Davidson, who has published his work in National Geographic, Vanity Fair, Audobon and Smithsonian magazines, is happy that his work will be used on envelopes going through the world’s mailboxes, but he’s most enthusiastic about raising awareness of the complex natural phenomenon called the Chesapeake watershed. The author of a 2011 book by that name (who also published some of the photos in The Washington Post magazine in 2009), he told local radio host Kojo Nnamdi last fall that his photos are “vignettes.”
“You can’t shoot all of it at once. I wanted to show the little parts of the bay to make a greater whole,” he said then.
From the deck of a sailboat on Virginia’s South River at the southern end of the Chesapeake watershed, the Alexandria-based Davidson on Tuesday talked about the impact of New York and West Virginia land use on the rich ecosystem that many residents consider a summer playground.
“All these little creeks, all these towns are part of the Chesapeake Bay,” Davidson said. “I’ve had people say to me ‘I didn’t know the Susquehanna was part of the Bay.’ ”

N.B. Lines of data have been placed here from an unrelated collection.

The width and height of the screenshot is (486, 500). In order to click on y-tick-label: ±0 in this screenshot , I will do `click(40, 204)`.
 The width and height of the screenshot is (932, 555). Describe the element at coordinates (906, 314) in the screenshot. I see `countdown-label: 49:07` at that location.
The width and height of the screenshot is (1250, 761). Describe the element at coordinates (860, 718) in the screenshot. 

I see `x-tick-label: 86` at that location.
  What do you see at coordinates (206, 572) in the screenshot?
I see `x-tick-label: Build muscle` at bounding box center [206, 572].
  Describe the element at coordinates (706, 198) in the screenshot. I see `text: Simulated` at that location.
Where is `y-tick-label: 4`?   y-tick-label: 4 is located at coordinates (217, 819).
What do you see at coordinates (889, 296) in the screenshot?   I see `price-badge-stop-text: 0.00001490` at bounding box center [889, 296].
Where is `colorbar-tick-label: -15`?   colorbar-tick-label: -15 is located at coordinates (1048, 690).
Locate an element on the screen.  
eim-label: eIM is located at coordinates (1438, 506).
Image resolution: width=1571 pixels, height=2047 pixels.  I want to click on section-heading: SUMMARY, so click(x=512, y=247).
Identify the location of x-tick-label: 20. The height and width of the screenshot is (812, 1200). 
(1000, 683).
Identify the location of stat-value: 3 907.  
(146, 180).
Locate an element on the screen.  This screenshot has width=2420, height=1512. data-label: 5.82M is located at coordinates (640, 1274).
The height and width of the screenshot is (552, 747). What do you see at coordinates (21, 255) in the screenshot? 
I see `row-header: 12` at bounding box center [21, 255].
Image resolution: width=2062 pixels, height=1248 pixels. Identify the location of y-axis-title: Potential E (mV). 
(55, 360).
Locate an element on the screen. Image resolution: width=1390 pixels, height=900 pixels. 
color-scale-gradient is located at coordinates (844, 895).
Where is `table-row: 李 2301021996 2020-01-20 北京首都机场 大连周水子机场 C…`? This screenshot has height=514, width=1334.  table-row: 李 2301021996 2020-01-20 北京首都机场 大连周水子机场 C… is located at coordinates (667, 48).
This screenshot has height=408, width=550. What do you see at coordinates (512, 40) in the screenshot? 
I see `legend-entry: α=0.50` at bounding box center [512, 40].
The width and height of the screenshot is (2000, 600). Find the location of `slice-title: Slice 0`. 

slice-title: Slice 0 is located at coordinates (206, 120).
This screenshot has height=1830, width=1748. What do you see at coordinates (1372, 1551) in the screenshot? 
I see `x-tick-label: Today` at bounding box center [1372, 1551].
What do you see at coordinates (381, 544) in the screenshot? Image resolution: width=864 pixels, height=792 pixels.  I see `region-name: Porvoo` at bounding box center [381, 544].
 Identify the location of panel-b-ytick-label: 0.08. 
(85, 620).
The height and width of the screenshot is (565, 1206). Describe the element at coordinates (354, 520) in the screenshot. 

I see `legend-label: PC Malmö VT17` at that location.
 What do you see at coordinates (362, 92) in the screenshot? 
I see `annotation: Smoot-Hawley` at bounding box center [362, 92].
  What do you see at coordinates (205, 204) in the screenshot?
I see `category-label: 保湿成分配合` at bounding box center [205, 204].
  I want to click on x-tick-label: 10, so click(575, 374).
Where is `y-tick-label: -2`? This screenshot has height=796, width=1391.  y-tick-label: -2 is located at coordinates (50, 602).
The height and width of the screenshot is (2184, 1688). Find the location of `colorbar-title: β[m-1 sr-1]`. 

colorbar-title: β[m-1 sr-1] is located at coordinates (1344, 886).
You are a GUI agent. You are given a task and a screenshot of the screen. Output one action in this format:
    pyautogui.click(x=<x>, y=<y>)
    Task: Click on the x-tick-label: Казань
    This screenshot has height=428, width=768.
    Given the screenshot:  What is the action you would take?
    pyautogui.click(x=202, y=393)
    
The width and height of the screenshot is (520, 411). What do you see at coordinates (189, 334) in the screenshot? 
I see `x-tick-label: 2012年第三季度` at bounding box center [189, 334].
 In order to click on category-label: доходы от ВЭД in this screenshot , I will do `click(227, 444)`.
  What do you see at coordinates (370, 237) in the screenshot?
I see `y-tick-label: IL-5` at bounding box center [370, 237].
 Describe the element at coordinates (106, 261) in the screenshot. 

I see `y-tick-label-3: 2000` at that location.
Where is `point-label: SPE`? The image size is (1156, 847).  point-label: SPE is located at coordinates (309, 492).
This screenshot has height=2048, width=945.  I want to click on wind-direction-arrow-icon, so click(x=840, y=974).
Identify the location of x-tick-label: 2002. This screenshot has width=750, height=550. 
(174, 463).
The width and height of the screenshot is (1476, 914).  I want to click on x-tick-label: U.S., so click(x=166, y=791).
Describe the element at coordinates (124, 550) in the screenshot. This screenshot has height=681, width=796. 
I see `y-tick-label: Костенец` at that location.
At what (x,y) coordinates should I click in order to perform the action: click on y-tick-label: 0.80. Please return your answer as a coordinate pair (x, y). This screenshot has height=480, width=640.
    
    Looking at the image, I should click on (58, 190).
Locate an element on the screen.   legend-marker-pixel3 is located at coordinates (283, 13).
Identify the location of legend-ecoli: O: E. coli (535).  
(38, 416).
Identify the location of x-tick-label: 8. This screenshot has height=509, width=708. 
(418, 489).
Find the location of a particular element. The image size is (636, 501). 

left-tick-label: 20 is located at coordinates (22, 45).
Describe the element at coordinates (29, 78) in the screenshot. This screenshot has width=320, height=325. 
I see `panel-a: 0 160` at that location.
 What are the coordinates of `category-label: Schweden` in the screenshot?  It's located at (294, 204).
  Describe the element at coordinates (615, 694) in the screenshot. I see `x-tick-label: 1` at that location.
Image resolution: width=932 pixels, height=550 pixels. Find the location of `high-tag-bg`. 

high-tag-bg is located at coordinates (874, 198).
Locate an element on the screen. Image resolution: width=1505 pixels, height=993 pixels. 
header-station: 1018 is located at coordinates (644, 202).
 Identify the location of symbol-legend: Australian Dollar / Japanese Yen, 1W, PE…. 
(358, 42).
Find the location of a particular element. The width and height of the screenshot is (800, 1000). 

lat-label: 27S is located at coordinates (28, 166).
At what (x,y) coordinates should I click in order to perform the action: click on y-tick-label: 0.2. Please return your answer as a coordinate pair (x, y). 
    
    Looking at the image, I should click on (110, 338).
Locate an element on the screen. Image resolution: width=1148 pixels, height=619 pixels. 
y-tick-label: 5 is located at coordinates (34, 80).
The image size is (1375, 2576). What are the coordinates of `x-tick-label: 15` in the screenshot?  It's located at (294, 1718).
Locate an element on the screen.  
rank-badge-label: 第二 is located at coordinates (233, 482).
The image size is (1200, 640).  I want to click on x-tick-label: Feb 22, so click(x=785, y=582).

The stamps in the series will be issued Oct. 1 at NASA Goddard Space Center in Greenbelt during a 10:30 a.m. ceremony, which will be open to the public. Davidson will talk about how he shot his photo. NASA officials also will talk about their images in the collection, a view of the Mount St. Helens volcanic crater and Kansas croplands with center-pivot irrigation.